Primi docili accenni di primavera, dopo il delirio invernale e la neve di marzo. Torno al blog approfittando delle prime ferie dell'anno: domani partenza per Berlino, che vedrò per la prima volta e che da sempre mi attira, col suo bagaglio di modernità e quell'odore di storia e mitteleuropa che immagino la pervada in ogni angolo. Penso alla catastrofe del Muro, e a quello che oggi dovrebbe essere l'Europa, che invece pare esser preda di nuove idologie e totalitarismi. Ma non è questo il luogo dove commentare perplessità politiche di cui, peraltro, non mi sono mai fatta portavoce. Sono pagine ideali, semmai, a parlare di me, di come in poco tempo si possa allungare la mano e trovare una tasca calda, nuova e rassicurante in cui infilarla. Un intervallo piccolo nel quale nasce una dimensione senza cui ora non saprei stare, che regala unicità viva e plusante, che riempie: una tasca in cui c'è un'altra mano ad aspettare un contatto, intreccio di dita che non si staccano, non si studiano, ma restano lì, a scaldarsi.
La foto: Barbaresco, marzo 2010.

sabato 3 aprile 2010

Lima

Pasqua di Resurrezione, la chiamano. Risorgere, come già fossimo sorti una volta, e dovessimo solo sbrigarci a svegliarci di nuovo, e rinascere; dar per scontato che quel limbo in fondo non ci piaccia, che desideriamo il nostro posto nel mondo, comunque vada. Alzi la mano chi è sorto, per favore. Scagli la prima pietra. Uno alla volta, grazie.
Il cielo intanto regala grandine e temporali, gli agnelli come sempre vengono fatti a pezzi in nome della santificazione, della festa...figli d'altri animali, non nostri, che importa.
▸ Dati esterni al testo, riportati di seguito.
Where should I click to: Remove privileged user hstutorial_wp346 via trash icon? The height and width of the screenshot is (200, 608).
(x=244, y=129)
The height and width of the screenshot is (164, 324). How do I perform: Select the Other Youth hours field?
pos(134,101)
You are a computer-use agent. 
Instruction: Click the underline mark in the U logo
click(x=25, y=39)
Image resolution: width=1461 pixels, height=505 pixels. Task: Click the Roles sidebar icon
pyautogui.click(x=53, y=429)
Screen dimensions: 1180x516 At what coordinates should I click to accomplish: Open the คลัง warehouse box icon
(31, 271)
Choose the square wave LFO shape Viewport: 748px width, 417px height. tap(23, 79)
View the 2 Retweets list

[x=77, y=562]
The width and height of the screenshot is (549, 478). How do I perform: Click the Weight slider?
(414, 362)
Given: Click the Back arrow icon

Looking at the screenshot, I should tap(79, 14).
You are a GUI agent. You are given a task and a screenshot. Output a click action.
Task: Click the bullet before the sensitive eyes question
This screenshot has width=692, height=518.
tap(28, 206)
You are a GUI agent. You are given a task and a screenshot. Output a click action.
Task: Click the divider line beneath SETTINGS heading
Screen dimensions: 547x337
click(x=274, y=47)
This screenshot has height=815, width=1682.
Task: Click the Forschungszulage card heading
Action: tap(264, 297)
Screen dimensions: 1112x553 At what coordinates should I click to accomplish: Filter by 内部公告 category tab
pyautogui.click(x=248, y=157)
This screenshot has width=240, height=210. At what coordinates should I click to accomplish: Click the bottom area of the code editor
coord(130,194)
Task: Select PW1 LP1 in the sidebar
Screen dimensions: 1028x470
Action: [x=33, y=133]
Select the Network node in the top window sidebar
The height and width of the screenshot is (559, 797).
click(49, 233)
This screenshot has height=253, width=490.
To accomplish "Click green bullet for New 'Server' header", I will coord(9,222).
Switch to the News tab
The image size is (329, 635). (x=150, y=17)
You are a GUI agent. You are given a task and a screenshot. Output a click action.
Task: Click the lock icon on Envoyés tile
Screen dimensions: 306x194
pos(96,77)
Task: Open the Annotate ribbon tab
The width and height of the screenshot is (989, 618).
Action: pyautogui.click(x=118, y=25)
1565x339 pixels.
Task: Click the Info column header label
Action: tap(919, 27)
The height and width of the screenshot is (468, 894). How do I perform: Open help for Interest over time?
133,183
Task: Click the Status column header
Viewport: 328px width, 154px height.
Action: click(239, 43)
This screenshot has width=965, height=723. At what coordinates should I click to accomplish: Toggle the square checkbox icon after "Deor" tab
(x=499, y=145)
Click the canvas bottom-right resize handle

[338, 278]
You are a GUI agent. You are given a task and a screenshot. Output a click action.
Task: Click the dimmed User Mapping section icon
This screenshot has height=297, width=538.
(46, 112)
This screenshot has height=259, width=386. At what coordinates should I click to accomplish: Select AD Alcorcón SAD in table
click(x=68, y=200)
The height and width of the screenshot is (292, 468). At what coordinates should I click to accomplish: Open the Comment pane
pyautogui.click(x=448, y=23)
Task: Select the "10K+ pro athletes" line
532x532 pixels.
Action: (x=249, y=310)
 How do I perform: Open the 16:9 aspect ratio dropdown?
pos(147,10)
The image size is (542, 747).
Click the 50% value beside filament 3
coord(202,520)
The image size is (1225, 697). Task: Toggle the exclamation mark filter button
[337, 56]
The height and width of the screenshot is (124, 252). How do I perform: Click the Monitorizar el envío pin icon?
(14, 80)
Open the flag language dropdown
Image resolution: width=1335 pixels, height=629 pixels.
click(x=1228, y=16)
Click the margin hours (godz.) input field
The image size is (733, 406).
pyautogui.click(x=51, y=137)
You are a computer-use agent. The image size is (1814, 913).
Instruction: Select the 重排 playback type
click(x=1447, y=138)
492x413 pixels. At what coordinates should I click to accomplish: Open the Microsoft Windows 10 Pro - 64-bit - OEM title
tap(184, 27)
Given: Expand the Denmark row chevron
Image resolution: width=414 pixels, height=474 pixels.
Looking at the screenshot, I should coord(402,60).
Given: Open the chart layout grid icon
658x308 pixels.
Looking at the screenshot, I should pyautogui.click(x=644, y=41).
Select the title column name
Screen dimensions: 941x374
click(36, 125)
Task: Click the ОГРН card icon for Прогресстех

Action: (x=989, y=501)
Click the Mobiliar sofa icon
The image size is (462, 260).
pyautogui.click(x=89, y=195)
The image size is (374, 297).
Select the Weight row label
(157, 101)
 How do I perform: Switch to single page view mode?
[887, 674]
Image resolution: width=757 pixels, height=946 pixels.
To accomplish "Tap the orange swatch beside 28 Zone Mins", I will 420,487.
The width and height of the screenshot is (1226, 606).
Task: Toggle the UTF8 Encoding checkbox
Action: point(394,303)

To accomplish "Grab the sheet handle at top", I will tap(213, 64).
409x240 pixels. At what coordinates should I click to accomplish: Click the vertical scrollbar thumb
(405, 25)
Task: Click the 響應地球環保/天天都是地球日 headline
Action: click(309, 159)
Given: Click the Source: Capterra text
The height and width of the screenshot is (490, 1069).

Poi al supermercato li vendono così, nostrani e senza testa. Beh, allora...se è senza testa va bene, non lo guardo negli occhi mentre lo sbrano. Sono tranquillo.
Sabato, due mesi dall'ultimo post: un tempo piccolo in cui succede tutto, in cui nasce, trova conferma e cresce un Grande Amore, che si scontra con la vita, i suoi limiti, i suoi vicoli e le sue tante anime. Due mesi in cui si cerca, si combatte, e come Juri si spara e si spera. E le felicitazioni? Una nuova vita dentro un'altra vita, è possibile? ci si chiede, sfogliandoci dentro la matrioska dipinta.
Sono le sette, e come sempre le sette sono ora d'attesa, o di parole, o di presenza quando si può; a volte sono ore in cui si sta, come ora, solamente, o in cui ci si scrive, pensando, vaneggiando, glorificando, programmando, santificando, espandendo, riducendo, limitando. Aspettando. Limando, come ora.